*PROBLEM TO SOLVE*. Reproduce word for word the lines from the very first one through the line containing "Image resolution: width=750", including both of those.

*MATERIAL SUPPLIED*.
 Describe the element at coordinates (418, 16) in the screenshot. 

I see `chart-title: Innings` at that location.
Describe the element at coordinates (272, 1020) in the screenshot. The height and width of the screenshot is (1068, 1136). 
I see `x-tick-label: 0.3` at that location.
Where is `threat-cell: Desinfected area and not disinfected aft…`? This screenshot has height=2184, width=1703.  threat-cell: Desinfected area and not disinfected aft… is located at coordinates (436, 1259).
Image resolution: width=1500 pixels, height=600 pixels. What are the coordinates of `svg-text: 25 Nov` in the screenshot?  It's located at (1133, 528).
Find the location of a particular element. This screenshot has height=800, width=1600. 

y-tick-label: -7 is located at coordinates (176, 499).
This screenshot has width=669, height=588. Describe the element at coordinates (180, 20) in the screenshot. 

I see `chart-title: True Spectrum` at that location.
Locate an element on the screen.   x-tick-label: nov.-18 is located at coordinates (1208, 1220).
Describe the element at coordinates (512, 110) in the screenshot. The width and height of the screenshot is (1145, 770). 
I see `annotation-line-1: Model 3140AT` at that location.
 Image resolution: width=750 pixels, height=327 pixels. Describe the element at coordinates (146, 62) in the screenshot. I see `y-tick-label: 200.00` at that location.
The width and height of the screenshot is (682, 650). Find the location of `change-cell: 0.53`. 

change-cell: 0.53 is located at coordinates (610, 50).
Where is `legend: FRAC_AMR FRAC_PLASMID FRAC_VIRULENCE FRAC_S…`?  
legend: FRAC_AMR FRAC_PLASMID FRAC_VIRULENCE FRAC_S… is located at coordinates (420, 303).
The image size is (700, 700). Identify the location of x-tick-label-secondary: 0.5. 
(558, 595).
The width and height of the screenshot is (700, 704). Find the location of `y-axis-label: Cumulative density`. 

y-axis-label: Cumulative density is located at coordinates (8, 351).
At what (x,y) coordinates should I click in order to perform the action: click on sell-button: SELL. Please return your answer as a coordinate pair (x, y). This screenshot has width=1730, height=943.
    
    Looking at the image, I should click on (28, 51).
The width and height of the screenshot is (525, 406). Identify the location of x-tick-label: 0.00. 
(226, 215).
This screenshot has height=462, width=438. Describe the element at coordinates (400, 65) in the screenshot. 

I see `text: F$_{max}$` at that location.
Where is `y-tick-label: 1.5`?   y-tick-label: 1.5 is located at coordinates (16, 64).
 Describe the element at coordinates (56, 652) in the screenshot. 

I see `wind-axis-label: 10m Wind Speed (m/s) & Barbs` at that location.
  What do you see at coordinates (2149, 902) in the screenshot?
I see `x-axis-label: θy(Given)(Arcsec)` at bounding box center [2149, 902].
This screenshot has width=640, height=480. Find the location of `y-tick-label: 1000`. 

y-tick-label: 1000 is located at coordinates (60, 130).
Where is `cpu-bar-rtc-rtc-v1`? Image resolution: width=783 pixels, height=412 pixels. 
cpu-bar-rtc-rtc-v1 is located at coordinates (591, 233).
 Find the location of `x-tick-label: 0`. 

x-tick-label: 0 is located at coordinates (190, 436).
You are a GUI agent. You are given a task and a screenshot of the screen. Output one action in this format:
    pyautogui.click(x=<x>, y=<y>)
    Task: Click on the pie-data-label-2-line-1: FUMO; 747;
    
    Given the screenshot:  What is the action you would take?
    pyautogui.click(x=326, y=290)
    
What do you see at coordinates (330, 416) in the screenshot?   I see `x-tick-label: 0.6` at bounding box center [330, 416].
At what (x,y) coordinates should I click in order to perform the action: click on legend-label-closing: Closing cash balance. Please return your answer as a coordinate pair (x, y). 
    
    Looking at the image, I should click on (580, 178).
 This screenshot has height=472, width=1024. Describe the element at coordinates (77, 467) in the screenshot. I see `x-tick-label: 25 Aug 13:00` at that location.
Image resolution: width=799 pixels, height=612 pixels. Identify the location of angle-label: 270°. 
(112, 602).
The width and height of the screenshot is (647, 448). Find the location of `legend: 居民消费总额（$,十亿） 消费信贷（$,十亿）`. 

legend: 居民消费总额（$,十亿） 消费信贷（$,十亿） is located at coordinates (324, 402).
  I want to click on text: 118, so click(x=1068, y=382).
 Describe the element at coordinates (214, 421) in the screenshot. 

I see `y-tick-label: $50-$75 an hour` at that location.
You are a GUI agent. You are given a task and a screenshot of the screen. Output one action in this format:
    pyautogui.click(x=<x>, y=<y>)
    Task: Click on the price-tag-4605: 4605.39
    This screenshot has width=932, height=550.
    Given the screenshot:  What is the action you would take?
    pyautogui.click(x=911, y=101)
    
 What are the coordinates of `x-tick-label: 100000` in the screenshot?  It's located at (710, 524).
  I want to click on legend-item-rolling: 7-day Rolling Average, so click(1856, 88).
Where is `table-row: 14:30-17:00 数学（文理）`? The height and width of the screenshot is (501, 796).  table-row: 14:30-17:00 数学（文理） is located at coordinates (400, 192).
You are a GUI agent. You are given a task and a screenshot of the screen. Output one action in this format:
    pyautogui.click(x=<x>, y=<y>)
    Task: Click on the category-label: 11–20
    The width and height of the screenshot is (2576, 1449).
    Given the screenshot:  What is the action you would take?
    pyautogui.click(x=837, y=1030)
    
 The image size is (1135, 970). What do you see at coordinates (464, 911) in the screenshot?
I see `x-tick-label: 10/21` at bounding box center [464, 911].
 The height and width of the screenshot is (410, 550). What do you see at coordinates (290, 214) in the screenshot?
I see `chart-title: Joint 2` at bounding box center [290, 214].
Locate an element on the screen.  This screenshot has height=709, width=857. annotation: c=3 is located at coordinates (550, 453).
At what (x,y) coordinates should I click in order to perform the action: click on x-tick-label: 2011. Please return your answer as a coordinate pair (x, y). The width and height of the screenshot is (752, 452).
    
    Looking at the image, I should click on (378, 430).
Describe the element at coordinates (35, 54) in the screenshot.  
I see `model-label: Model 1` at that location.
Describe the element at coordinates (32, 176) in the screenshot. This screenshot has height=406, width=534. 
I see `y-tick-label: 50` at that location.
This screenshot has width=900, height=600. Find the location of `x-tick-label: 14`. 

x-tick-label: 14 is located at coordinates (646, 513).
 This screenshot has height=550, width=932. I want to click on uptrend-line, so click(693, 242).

*WRITTEN RESPONSE*.
 Describe the element at coordinates (418, 16) in the screenshot. 

I see `chart-title: Innings` at that location.
Describe the element at coordinates (272, 1020) in the screenshot. The height and width of the screenshot is (1068, 1136). 
I see `x-tick-label: 0.3` at that location.
Where is `threat-cell: Desinfected area and not disinfected aft…`? This screenshot has height=2184, width=1703.  threat-cell: Desinfected area and not disinfected aft… is located at coordinates (436, 1259).
Image resolution: width=1500 pixels, height=600 pixels. What are the coordinates of `svg-text: 25 Nov` in the screenshot?  It's located at (1133, 528).
Find the location of a particular element. This screenshot has height=800, width=1600. 

y-tick-label: -7 is located at coordinates (176, 499).
This screenshot has width=669, height=588. Describe the element at coordinates (180, 20) in the screenshot. 

I see `chart-title: True Spectrum` at that location.
Locate an element on the screen.   x-tick-label: nov.-18 is located at coordinates (1208, 1220).
Describe the element at coordinates (512, 110) in the screenshot. The width and height of the screenshot is (1145, 770). 
I see `annotation-line-1: Model 3140AT` at that location.
 Image resolution: width=750 pixels, height=327 pixels. Describe the element at coordinates (146, 62) in the screenshot. I see `y-tick-label: 200.00` at that location.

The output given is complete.